Harvey Fletcher was an Americanphysicist. Known as the "father of stereophonic sound," he is credited with the invention of the 2-A audiometer and an early electronic hearing aid. He was an investigator into the nature of speech and hearing, and made contributions in acoustics, electrical engineering, speech, medicine, music, atomic physics, sound pictures, and education.

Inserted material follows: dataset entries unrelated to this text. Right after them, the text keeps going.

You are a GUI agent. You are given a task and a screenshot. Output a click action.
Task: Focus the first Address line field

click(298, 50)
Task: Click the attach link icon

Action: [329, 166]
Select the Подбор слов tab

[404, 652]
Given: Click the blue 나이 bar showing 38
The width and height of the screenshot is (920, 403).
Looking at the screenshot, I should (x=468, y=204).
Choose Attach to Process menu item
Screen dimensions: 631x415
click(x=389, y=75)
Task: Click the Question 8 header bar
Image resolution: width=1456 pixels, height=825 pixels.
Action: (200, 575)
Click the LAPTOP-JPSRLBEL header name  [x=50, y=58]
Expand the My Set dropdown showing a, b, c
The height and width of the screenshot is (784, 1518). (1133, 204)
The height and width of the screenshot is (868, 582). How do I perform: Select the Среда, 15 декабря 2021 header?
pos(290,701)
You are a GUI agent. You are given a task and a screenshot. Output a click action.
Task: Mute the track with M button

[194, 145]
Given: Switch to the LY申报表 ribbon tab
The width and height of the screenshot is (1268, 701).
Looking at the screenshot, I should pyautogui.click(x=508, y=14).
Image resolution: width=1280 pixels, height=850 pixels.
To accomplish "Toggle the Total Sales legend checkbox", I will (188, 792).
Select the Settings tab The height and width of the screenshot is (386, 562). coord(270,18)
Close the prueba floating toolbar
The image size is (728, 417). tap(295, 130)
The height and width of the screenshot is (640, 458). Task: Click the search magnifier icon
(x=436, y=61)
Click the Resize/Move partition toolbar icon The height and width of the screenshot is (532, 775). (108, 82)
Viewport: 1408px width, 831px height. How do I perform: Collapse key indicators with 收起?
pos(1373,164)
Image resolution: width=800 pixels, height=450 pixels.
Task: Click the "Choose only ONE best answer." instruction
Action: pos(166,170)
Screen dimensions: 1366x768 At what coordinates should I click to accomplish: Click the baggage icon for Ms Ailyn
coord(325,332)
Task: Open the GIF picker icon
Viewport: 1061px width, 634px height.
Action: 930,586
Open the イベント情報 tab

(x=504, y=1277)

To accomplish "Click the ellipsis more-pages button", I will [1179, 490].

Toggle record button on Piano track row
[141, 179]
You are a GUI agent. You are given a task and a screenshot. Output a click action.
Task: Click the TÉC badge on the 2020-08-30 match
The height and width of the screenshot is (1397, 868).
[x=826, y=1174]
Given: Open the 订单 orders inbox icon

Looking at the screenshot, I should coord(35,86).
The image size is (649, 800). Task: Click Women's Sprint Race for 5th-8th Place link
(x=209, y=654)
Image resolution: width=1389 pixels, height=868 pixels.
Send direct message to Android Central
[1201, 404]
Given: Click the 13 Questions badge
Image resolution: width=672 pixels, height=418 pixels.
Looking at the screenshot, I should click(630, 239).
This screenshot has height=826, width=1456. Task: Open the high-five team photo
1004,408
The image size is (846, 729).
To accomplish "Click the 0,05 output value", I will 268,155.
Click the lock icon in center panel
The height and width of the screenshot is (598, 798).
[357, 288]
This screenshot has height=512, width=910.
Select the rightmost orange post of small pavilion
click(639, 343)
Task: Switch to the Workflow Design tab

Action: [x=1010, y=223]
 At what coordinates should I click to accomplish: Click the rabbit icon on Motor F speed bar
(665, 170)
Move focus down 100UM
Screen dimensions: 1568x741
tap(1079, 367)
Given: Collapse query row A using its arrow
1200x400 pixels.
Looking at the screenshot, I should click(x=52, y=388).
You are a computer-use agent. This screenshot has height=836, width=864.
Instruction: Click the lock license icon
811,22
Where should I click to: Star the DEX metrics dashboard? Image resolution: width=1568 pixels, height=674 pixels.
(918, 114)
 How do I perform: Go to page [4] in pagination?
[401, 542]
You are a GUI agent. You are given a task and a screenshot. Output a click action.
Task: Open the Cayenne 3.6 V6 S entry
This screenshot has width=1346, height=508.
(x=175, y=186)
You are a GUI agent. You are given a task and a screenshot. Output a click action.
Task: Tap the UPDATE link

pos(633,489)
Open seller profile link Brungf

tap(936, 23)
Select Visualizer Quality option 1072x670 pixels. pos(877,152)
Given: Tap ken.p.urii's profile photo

In 1911, Fletcher was the first physics student to earn a Ph.D. summa cum laude from the University of Chicago. His dissertation research was on methods to determine the charge of an electron. This included the oil drop experiment commonly attributed to his advisor and collaborator, Robert Andrews Millikan. Millikan took sole credit, in return for Fletcher claiming full authorship on a related result for his dissertation. Fletcher's contributions were detail-oriented but still contributed to the successful experiment, in which he incorporated, among other things, experience with projection lanterns. Millikan went on to win the 1923 Nobel Prize for Physics, in part for this work, and Fletcher kept the agreement a secret until his death. After completing his doctorate, he returned to BYU, where he became the head of the physics department. He served in this capacity from 1911 until 1916. Fletcher left BYU to work at Western Electric, establishing himself as a researcher. He joined the Bell Telephone Laboratories' Engineering Staff Research Department where he found great interest in the physics of sound. He worked there from 1933 to 1949, when he became a professor of electrical engineering at Columbia University from 1949 to 1952. He returned to BYU in 1952 to be the Director of Research. He served in that role as well as being the first dean of the new College of Physics and Engineering Sciences until 1958.
Notable contributions
Fletcher's contributions to of speech perception are among his best-known work. He showed that speech features are usually spread over a wide frequency range, and developed the articulation index to approximately quantify the quality of a speech channel. He also developed the concepts of equal-loudness contours, loudness scaling and summation, and the critical band. At Bell Labs, he oversaw research in electrical sound recording, including the first successful stereophonic recordings, the first live stereo sound transmission, and the production of the first vinyl recording. All of this was done with the help of the conductor of the Philadelphia Orchestra, Leopold Stokowski between 1931–32. Some of his other accomplishments include the production of the first functional hearing aid, the 2-A audiometer, and the artificial larynx. Much of his research is considered to be authoritative, and his books, Speech and Hearing and Speech and Hearing in Communication, are notable treatises on the subject. A video of Fletcher was made in 1963.
Honors
Fletcher was elected an honorary fellow of the Acoustical Society of America in 1949, the second person to receive this honor after Thomas Edison, 20 years earlier. He was president of the American Society for Hard of Hearing, an honorary member of the American Otological Society and an honorary member of the Audio Engineering Society. In 1924 he was awarded the Louis E. Levy Medal by the Franklin Institute for physical measurements of audition. He was president of the American Physical Society. He was the first president of Acoustical Society of America. In 1937 he was elected vice-president of the American Association for the Advancement of Science. He was a member of the National Academy of Sciences. He was also a member of the National Hearing Division Committee of Medical Sciences. He was given the Progress Medal Award by the American Academy of Motion Pictures, in Hollywood. For eight years he acted as National Councilor for the Ohio State University Research Foundation. In 2010, Fletcher was honored by BYU as the founding dean of its College of Engineering . On April 23, 2016, Fletcher was awarded a posthumous technical Grammy Award for his research and inventions related to stereophonic sound.